• Selected excerpt:

* * * * *

Constructive/Destructive Interference Size Padding

[mj10021]

Proposal

Problem statement

Currently, the standard library does not provide a built-in mechanism to add hardware constructive/destructive interference size padding to a struct to avoid false-sharing or promote true-sharing of instances of the same struct. These can be important tools in performance optimizations and are currently implemented independently in multiple crates.

Motivating examples or use cases

As documented in rust issue #117470, aligning a struct to the cache line size can provide significant performance benefits. Multiple crates, including mpmc::utils in rustc, crossbeam-utils, and regex implement their own version of cache padding, which would most likely be improved by std offering a built-in implementation of constructive/destructive interference size padding.

Solution sketch

A solution could look like a hard-coded value table like the implementation in crossbeam-utils, offered in rust pr #117519, although this approach is likely to be inaccurate in some cases and would require continuous updating of the values.

#[cfg_attr(
    any(target_arch = "x86_64", target_arch = "aarch64", target_arch = "powerpc64",),
    repr(align(128))
)]
#[cfg_attr(
    any(
        target_arch = "arm",
        target_arch = "mips",
        target_arch = "mips64",
        target_arch = "riscv32",
        target_arch = "riscv64",
        target_arch = "sparc",
        target_arch = "hexagon",
    ),
    repr(align(32))

* * * * *

• Dataset content:
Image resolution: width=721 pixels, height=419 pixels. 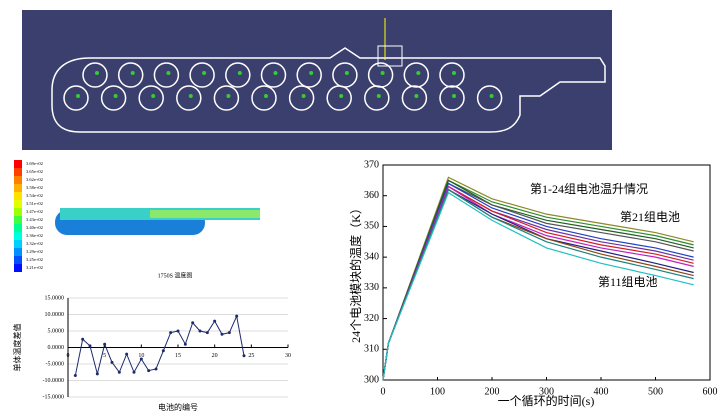 What do you see at coordinates (628, 282) in the screenshot?
I see `annotation: 第11组电池` at bounding box center [628, 282].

* * * * *

• Work order: Pick up the Rust proposal on interference size padding right after its last line and keep writing it.

• Response to this exercise:
)]
#[cfg_attr(target_arch = "m68k", repr(align(16)))]
#[cfg_attr(target_arch = "s390x", repr(align(256)))]
#[cfg_attr(
    not(any(
        target_arch = "x86_64",
        target_arch = "aarch64",
        target_arch = "powerpc64",
        target_arch = "arm",
        target_arch = "mips",
        target_arch = "mips64",
        target_arch = "riscv32",
        target_arch = "riscv64",
        target_arch = "sparc",
        target_arch = "hexagon",
        target_arch = "m68k",
        target_arch = "s390x",
    )),
    repr(align(64))
)]

Other approaches are offered by the C++ implementation, linked below. Additionally, LLVM offers built-in methods for getting target arch cache line sizes.

Alternatives

Links and related work

Zulip discussion:
https://rust-lang.zulipchat.com/#narrow/stream/327149-t-libs-api.2Fapi-changes/topic/adding.20CachePadded.20to.20std

Existing implementations:
crossbeam-utils:
https://docs.rs/crossbeam/latest/crossbeam/utils/struct.CachePadded.html
mpmc-utils:
https://doc.rust-lang.org/beta/src/std/sync/mpmc/utils.rs.html

This feature exists in C++ as std::hardware_destructive_interference_size and std::hardware_constructive_interference_size, https://en.cppreference.com/w/cpp/thread/hardware_destructive_interference_size . The original paper describing the feature offers a few possible implementations: https://www.open-std.org/jtc1/sc22/wg21/docs/papers/2016/p0154r1.html .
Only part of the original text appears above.